O MOTIVO ECONÔMICO: Cansado de compartilhar sempre as despesas sozinho? Não tem coragem de pedir dinheiro nem aos membros da sua própria família? Não tema, porque com um parceiro monogâmico todos os custos são reduzidos pela metade. Lembra daquele hotel caro, aquele com a diária de 350 reais? Agora custa 175!!! Lembra daquele carro dos seus sonhos de 50.000 conto, agora custa 25.000. Ou seja, tenha um parceiro monogâmico e ganhe descontos de até 50% em suas compras e viagens. Não parece um bom negócio? Não deu até vontade agora de ser um monogâmico alienado? Diga aí...
Meu leitor aleatório preferido, esse ensaio foi uma costura bem humorada, por isso não leve muito a sério. Na prática, não importa o que você escolhe em sua vida, tudo tem custo. Se viver nas sombras de uma instituição sólida pode ser sufocante (e com certeza é), o outro extremo, apostando em um indivíduo soberano que vive em contratos privados e contingentes, também apresenta desvantagens. Qual o melhor? Eu não sei!!! Embora temos uma tendência de justificar nossas escolhas mais íntimas, principalmente usando manobras acadêmicas, na prática não existe muita certeza de nada. Desejo a você, monogâmico ou não, uma vida de muita felicidade, já que ela é tão curta, tão frágil. Não importa por onde você siga, espero que o pouco de tempo restante no seu caminho seja significativo e sua presença nesse planeta tenha algum efeito em você, assim como nos outros. Tenha um ótimo dia!!!

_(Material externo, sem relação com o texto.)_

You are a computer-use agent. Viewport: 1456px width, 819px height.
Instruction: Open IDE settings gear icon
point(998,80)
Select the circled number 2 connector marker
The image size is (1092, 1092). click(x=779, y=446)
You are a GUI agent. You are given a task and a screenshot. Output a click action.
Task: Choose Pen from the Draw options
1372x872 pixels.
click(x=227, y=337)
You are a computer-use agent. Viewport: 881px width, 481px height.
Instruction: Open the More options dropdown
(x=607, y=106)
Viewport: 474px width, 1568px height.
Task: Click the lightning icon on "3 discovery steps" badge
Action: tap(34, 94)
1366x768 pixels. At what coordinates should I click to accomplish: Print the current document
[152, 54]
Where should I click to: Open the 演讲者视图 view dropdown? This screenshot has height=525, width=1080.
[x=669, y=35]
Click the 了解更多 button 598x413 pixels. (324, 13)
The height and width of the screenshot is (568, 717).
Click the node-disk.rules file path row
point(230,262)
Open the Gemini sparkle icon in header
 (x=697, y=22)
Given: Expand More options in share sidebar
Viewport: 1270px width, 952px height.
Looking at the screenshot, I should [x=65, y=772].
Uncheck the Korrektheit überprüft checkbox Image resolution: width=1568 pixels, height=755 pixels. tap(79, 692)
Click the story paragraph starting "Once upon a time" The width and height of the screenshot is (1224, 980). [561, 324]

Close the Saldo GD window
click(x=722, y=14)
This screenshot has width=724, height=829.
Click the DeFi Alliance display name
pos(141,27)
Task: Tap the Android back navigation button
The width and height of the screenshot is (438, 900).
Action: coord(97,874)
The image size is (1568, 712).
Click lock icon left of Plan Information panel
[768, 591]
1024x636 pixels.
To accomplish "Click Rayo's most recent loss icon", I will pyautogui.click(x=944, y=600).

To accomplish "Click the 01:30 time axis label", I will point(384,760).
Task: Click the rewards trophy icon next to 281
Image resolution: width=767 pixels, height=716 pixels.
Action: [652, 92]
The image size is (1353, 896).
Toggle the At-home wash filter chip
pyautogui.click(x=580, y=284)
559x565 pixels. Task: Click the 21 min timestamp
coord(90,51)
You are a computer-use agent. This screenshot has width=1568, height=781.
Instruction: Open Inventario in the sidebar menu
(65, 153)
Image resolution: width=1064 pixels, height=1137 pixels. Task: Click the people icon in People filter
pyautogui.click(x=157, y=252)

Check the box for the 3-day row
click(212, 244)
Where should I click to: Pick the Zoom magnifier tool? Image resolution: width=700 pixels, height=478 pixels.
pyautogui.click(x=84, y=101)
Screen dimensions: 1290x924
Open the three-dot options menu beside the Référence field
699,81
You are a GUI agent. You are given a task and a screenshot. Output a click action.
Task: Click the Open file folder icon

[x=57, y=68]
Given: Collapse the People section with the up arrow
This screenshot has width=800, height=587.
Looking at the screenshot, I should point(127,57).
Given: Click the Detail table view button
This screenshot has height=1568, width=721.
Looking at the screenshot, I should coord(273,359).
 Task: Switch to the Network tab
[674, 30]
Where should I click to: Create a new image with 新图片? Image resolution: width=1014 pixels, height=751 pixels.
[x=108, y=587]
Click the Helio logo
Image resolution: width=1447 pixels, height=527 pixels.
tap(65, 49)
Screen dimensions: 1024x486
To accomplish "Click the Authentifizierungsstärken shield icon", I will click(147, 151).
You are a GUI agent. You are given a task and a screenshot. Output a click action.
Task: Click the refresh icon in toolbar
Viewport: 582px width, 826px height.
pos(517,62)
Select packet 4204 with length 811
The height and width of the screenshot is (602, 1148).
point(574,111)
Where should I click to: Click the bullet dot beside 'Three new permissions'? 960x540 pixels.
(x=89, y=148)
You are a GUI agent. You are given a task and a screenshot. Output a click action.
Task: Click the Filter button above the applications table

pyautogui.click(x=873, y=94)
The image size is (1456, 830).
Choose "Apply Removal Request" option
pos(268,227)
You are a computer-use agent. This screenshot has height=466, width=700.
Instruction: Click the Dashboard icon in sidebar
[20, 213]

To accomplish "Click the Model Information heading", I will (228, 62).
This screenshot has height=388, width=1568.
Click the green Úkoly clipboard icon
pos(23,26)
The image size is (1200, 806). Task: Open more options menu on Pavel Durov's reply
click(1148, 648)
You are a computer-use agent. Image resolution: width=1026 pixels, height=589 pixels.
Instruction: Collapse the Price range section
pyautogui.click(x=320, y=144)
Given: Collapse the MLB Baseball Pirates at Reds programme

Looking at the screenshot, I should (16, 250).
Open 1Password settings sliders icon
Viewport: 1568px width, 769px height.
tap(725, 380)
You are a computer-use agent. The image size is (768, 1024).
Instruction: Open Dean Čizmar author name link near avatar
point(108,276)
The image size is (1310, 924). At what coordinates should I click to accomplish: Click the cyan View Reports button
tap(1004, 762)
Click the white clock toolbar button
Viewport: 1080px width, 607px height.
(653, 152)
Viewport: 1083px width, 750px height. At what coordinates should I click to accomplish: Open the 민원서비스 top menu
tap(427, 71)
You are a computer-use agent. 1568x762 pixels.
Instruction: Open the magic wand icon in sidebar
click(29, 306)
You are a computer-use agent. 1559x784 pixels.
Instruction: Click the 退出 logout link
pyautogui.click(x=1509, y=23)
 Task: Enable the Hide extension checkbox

Referência da imagem: Bing IA
A verdadeira ética, questiona a moral, não é? Porque passa antes pela estética (sensibilidade), pelo que nos toca verdadeiramente.
Boas e honestas reflexões. Acredito que qualquer leitor munido de bom senso é capaz de entender que o ensaio não se presta a pontuar o que é certo ou errado, mas sim propor uma análise corajosa do contexto em que estamos. Cada um com suas escolhas, mas sempre tendo muito cuidado com a superficialidade dos afetos. Parabéns pelo texto.
Sua crítica é voltada a uma lógica relacional que reproduz o liberalismo, mas isso ocorre da mesma forma em pessoas monogâmicas. A diferença entre M e MN é muito mais em admitir ou não a concomitância de relações, mas a qualidade ética, moral, econômica etc que você pontua pode acontecer ou não nos dois modelos.